Training Workload Parameters¶
The following is a full list of all training workload parameters. The text below is equivalent to running kubectl explain trainingworkload.spec
. You can also run kubectl explain trainingworkload.spec.<parameter-name>
to see the description of a specific parameter.
KIND: TrainingWorkload
VERSION: run.ai/v2alpha1
RESOURCE: spec <Object>
DESCRIPTION:
The specifications of this TrainingWorkload
FIELDS:
active <Object>
kubebuilder:default:={value: true} Specifies whether the workload should be
active or suspended.
allowPrivilegeEscalation <Object>
Allow the container running the workload and all launched processes to gain
additional privileges after the workload starts. For more information see
the "User Identity in Container" guide at
https://docs.run.ai/admin/runai-setup/config/non-root-containers/
annotations <Object>
Specifies annotations to be set in the container that is running the
created workload.
arguments <Object>
When set,contains the arguments sent along with the command. These override
the entry point of the image in the created workload.

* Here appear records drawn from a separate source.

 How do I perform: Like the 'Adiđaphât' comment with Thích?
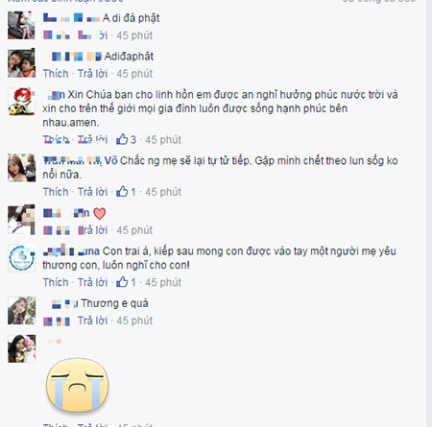pos(56,74)
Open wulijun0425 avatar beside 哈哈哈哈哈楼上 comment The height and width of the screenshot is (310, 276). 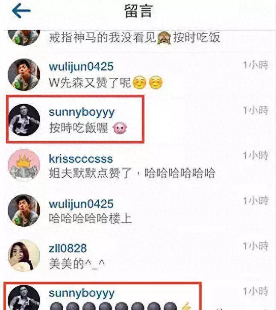coord(24,211)
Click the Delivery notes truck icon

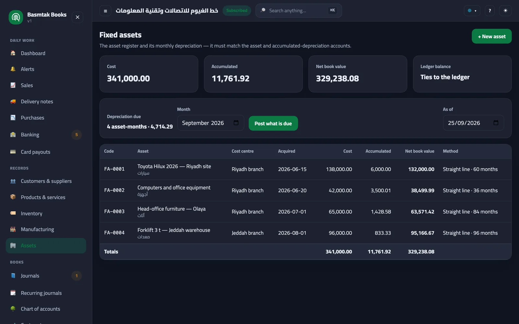coord(13,101)
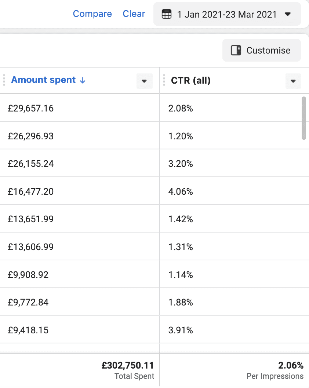Click the vertical table scrollbar thumb
Image resolution: width=309 pixels, height=388 pixels.
[303, 118]
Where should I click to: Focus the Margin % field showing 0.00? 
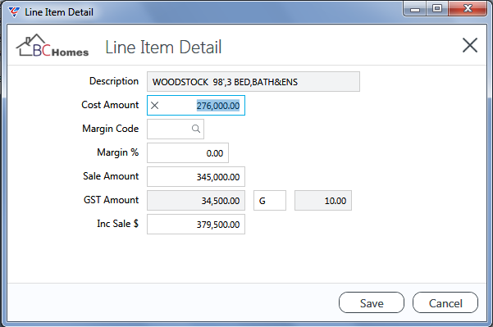[x=188, y=153]
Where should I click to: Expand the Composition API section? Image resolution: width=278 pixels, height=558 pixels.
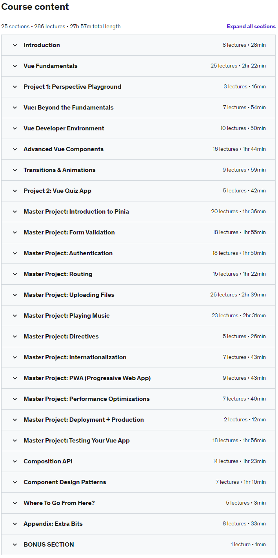point(48,461)
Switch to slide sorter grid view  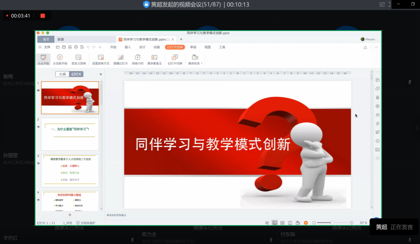click(x=282, y=223)

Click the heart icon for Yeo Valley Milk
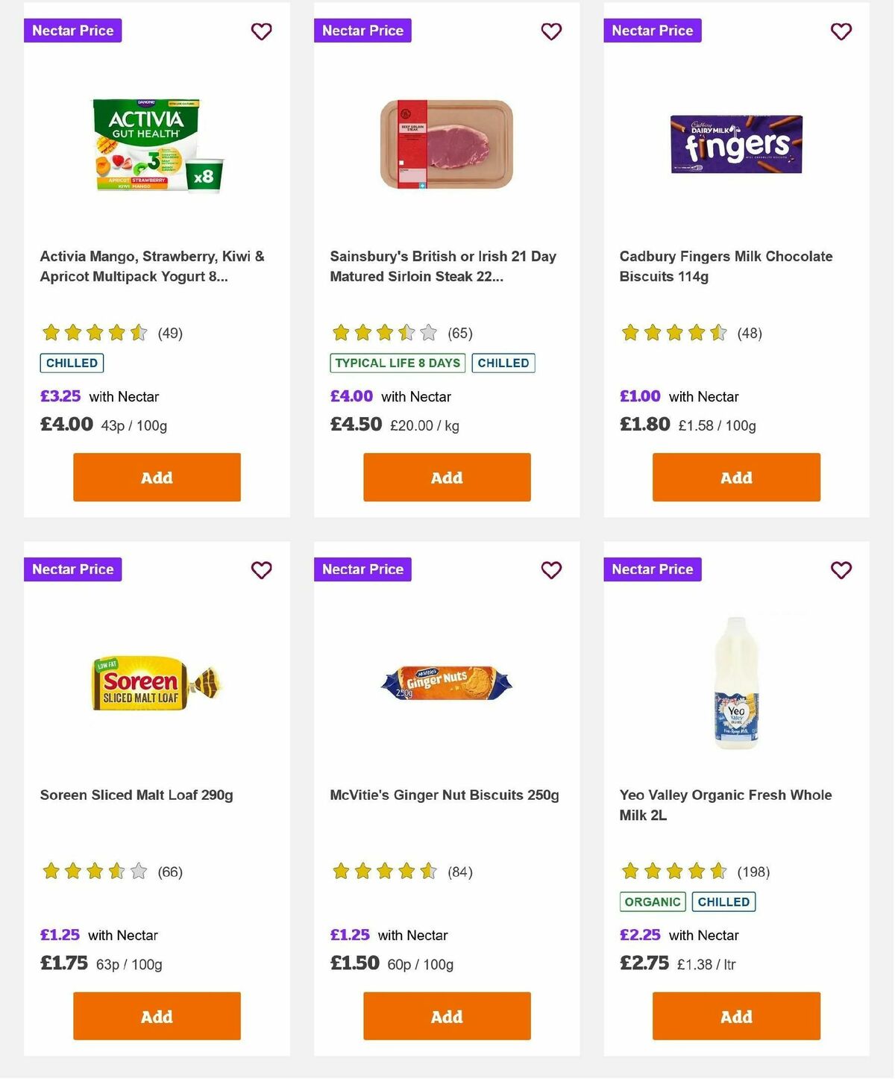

autoDeletionTimeAfterCompletionSeconds <Object>
Specifies the duration after which it is possible for a finished workload
to be automatically deleted. When the workload is being deleted, its
lifecycle guarantees (e.g. finalizers) will be honored. If this field is
unset, the workload won't be automatically deleted. If this field is set to
zero, the workload becomes eligible to be deleted immediately after it
finishes.
backoffLimit <Object>
Specifies the number of retries before marking a workload as failed.
Defaults to 6
baseWorkload <string>
Reference to another workload. When set, this workload inherits its values
from the base workload. Base workload can either reside on the same
namespace of this workload (referred to as "user" template) or can reside
in the runai namespace (referred to as a "global" template)
capabilities <Object>
The capabilities field allows adding a set of unix capabilities to the
container running the workload. Capabilities are Linux distinct privileges
traditionally associated with superuser which can be independently enabled
and disabled. For more information see
https://kubernetes.io/docs/tasks/configure-pod-container/security-context/#set-capabilities-for-a-container
command <Object>
If set, overrides the image's entry point with the supplied command.
completions <Object>
Used with Hyperparameter Optimization. Specifies the number of successful
pods the job should reach to be completed. The Job will be marked as
successful once the specified amount of pods has succeeded. The default
value for 'completions' is 1. The 'parallelism' flag should be smaller or
equal to 'completions' For more information see:
https://kubernetes.io/docs/concepts/workloads/controllers/jobs-run-to-completion/
cpu <Object>
Specifies CPU units to allocate for the created workload (0.5, 1, .etc).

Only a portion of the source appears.